DO THIS: Turn every line of the listing below into a numbered list, skipping any blank lines. Leave the pictures out.

INFORMATION PROVIDED:
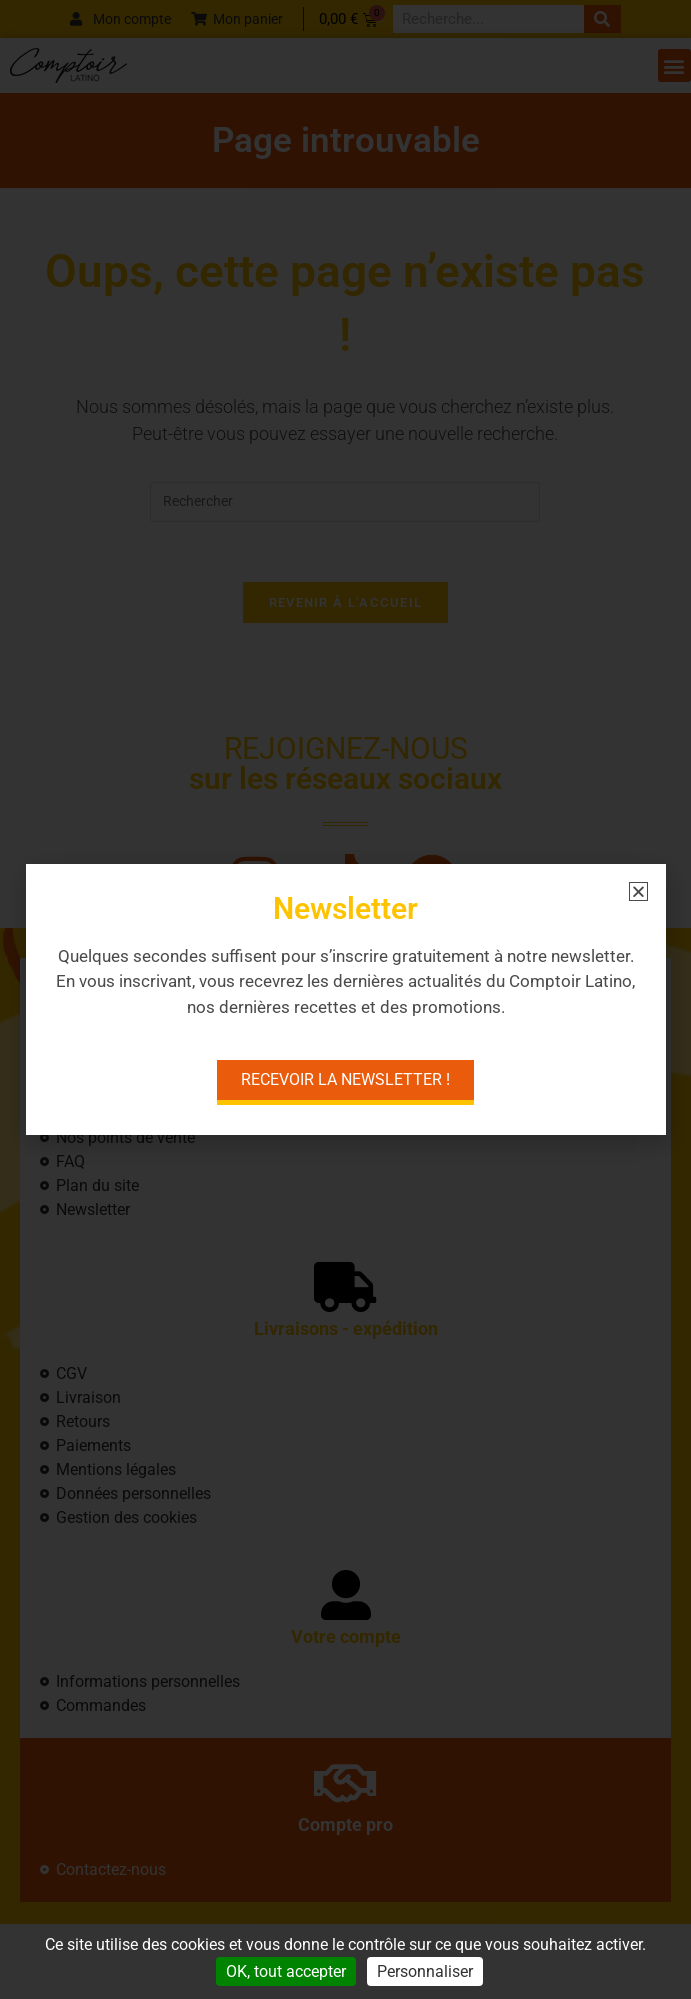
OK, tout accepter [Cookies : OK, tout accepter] (286, 1971)
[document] (345, 999)
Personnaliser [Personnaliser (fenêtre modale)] (425, 1971)
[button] (638, 891)
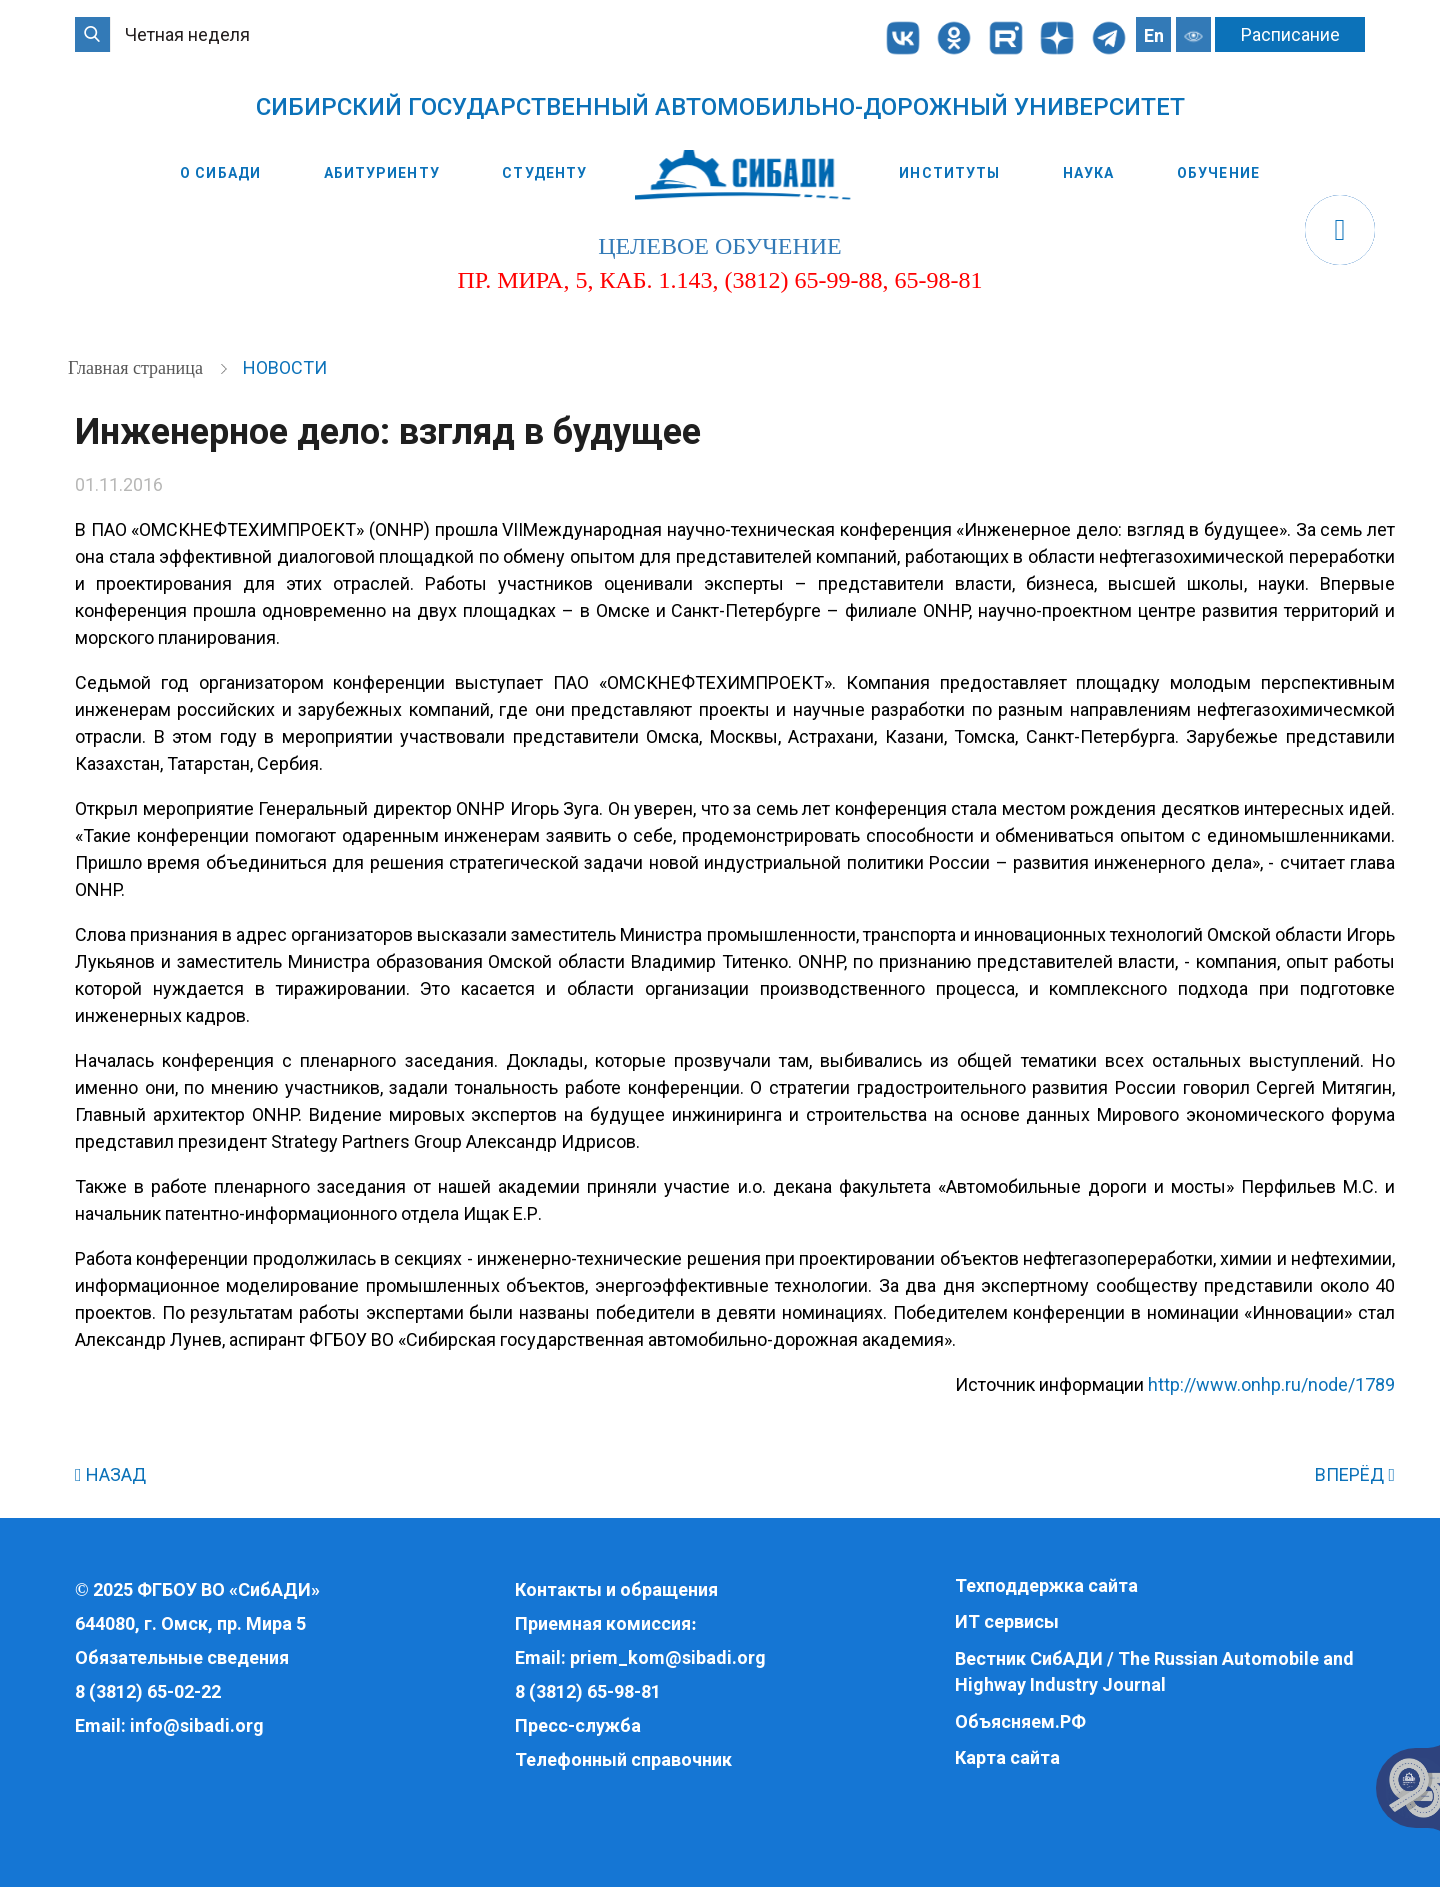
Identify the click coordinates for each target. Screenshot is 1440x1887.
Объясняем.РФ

ANSWER TO THE PROBLEM:
1. OK, tout accepter [Cookies : OK, tout accepter] (286, 1971)
2. [document] (345, 999)
3. Personnaliser [Personnaliser (fenêtre modale)] (425, 1971)
4. [button] (638, 891)
5. Identify the click coordinates for each target. Screenshot is 1440x1887.
6. Объясняем.РФ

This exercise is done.